En un capítulo detallado, Hanser narra prácticamente hora a hora lo sucedido en la noche del 8 al 9 de noviembre en la cervecería muniquesa donde Von Kahr y parte de su gobierno daban un mitin. Entrando a golpe de pistola, encaramándose teatralmente sobre una mesa y proclamando que asumía el poder, con apoyo del resentido Ludendorff, Hitler deja con la boca abierta a Von Kahr y a la propia concurrencia de la cervecería. Sólo un discurso con la retórica exaltada de la que es capaz cambia la situación, mientras en las calles las Tropas de Asalto (SA) al mando de Ernst Röhm tratan de hacerse con el control del cuartel del ejército bávaro, infructuosamente. Von Kahr engatusa a Hitler, dándole apoyo pero sólo para ser liberado y regresar a la sede de su gobierno, al tiempo que Ludendorff echa mano de su prestigio y autoridad, dándose cuenta sin embargo del componente caótico de todo el asunto. La noche en la cervecería es tensa con Von Kahr movilizando los resortes de su gobierno, al tiempo que desde Berlín se condena el golpe y se prepara la reacción. El final es conocido por todos: a la mañana siguiente, intuyendo que han fracasado, Hitler y Ludendorff fuerzan una manifestación que es reprimida y deja varios muertos. Hitler, que había proclamado que el nuevo día significaría el triunfo de su golpe o su propia muerte en combate, huye a las primeras de cambio, siendo Ludendorff quien muestra coraje, impertérrito a las balas, y entregándose a las fuerzas militares bávaras. El golpe fracasó entre la indiferencia de gran parte de la población muniquesa, que esa mañana acudía a trabajar como un día cualquiera, y simbolizó el final de una etapa de revoluciones, intentonas golpistas y violencia en Baviera.

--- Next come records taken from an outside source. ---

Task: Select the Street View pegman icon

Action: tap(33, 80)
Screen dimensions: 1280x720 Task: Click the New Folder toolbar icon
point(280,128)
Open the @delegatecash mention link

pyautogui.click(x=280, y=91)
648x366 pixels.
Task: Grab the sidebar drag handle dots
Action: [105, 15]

Las consecuencias las conocemos: el juicio benévolo para Hitler (apenas nueve meses de lujosa condena en la prisión de Landsberg) y Ludendorff (absuelto), la prohibición del NSDAP y, sin embargo, la semilla para el triunfo de los nazis. En su juicio, seguido por la prensa de la época, Hitler utilizó su defensa para mostrar la ideología en la que creía, siendo todo el proceso una caja de resonancia que llegaría mucho más allá de Baviera. Hanser culmina el libro con la idea de que el golpe fracasó en noviembre de 1923, pero en realidad fue el inicio de un camino que, aprovechándose de la legalidad vigente y del sistema parlamentario alemán, llevaría a Hitler a ser designado Canciller del Reich el 30 de enero de 1933.